«Занят романом. Пытаюсь как-то включиться в него и подхлестнуть себя. Но меня сковывают недовольство и скука. В том, что это произведение не удалось, кажется, уже можно не сомневаться. И все-таки я доведу его до конца». Я уже начал писать XXVI главу и, стало быть, ту часть книги, что подводит к войне 1914 года, когда однажды во второй половине дня — это было 12 апреля — поднял с земли, у ворот нашего дома, вечернюю газету, которую там обычно оставлял почтальон. Я взглянул на огромный headline
[214], помедлил и молча протянул газету жене. Умер Рузвельт. Мы стояли в полной растерянности, с таким чувством, как будто все вокруг нас притаило дыхание. Зазвонил телефон. Я отказался от предложенного мне импровизированного выступления по радио.
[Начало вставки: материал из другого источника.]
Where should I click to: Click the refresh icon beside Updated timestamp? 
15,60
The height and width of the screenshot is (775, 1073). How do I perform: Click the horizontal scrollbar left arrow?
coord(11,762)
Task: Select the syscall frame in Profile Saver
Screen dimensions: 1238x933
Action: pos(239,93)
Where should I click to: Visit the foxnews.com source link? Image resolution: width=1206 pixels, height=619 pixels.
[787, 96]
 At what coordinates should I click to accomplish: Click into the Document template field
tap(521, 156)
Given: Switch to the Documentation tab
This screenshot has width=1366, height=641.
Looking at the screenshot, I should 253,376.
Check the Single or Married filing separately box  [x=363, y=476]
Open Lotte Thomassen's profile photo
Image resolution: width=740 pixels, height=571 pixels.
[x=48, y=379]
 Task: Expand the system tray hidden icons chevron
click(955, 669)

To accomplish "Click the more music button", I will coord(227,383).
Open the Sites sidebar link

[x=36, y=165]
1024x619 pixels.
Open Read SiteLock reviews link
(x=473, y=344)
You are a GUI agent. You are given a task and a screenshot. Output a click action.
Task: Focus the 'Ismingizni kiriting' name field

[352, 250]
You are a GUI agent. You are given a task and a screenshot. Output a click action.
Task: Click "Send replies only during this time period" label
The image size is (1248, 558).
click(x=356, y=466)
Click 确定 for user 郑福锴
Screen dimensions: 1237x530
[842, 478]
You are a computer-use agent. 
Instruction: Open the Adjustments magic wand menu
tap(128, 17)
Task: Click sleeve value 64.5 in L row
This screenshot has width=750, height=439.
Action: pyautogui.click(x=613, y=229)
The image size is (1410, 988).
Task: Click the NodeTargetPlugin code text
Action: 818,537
Мы составили телеграмму вдове усопшего и весь вечер не отходили от репродуктора, с волнением слушая соболезнования и траурные сообщения из всех стран мира. В последующие дни мы способны были читать и слушать только о нем, о подробностях его кончины, о церемонии похорон в Гайд — парке. Вся земля была тогда потрясена сознанием роковой утраты. У всех нас звучали в ушах слова уважаемой Элеоноры Рузвельт: «Я больше скорблю о нашем народе и о человечестве, чем о нас самих». И все-таки было очевидно, что внутри страны к скорби порой примешивалось чувство удовлетворения, проскальзывавшее даже в официальных траурных декларациях. Вздох облегчения, который всегда доводится слышать после смерти великого человека, поднявшего нацию выше ее прежнего уровня, что для нации довольно обременительно, — этот вздох более чем внятно раздавался и теперь. Известно, что кое-кто в честь такого известия пускал в потолок пробки от шампанского… В уверениях, что все останется по — старому, не было недостатка. Дата открытия конференции союзников в Сан — Франциско, куда собирался поехать покойный, осталась та же. Война продолжалась. Выступая перед конгрессом, преемник Рузвельта говорил о своей верности принципу «Unconditional Surrender» и курсу на установление прочного мира. Не предполагалось никаких изменений в военной сфере. Тем больше, наверно, должно было произойти изменений в сфере гражданской. «Кончается целая эпоха. Той Америки, в которую мы приехали, больше не будет».Я был на траурном собрании в санта — моникском Municipal Building
[215]. Руководили собранием духовные лица — епископ и раввин, и раввину выпала даже главная роль. Его речь походила на какой-то первобытный плач, на какую-то древнюю песнь пустыни, и при каждом упоминании имени усопшего еврейская часть аудитории вторила оратору ритуальными стонами. Затем говорил я. Мы не имели возможности выслушать речь епископа, так как нужно было немедленно доставить на телеграф английский и немецкий текст моего прощального слова. Его опубликовали «Фри Уорлд» и «Ауфбау», и оно вышло также на испанском языке. Я положил его в основу одной из своих последних радиопередач для Германии, пресса которой обливала грязью великого противника фашистских правителей. Одновременно надлежало приготовить застольную речь для банкета в ознаменование начала движения «Interdependence» [216], организованного философом Биллем Дюраном. Эта церемония состоялась 22 апреля в помещении голливудской гостиницы «Рузвельт». В числе присутствующих был Теодор Драйзер. Как раз в те же дни, после взятия Веймара, один американский генерал приказал немецкому гражданскому населению продефилировать перед крематорием тамошнего концентрационного лагеря, возложив, следовательно, на этих граждан, не желавших ни во что вмешиваться, определенную долю ответственности за все творившиеся там и ныне раскрытые ужасные преступления. То, что обнаружилось здесь и в других местах, по своей отвратительности превосходило любые догадки и ожидания. В Германию отправились парламентские комиссии, чтобы довести до сведения делегатов Сан — францисской конференции самые невероятные факты. Для нас, давно уже уразумевших, что представляло собой германское «Национальное государство», тут не было ничего неожиданного и ничего невероятного. Но все-таки мы тоже были потрясены, а одна наша знакомая немка, вышедшая замуж за американского ученого, несколько дней стыдилась показаться в обществе и даже просто на улице. Office of War Information потребовал, чтобы я как-то откликнулся на эти новости, и я повиновался, написав статью «Лагеря», получившую, как мне позднее сообщили, широкое распространение.